### Exercise directions
Below are the records. Transcribe them exactly.

>>>>>

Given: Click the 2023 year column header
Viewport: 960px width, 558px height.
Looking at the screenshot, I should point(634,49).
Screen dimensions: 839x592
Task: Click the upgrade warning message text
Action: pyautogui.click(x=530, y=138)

<<<<<

### Task response
Given: Click the 2023 year column header
Viewport: 960px width, 558px height.
Looking at the screenshot, I should point(634,49).
Screen dimensions: 839x592
Task: Click the upgrade warning message text
Action: pyautogui.click(x=530, y=138)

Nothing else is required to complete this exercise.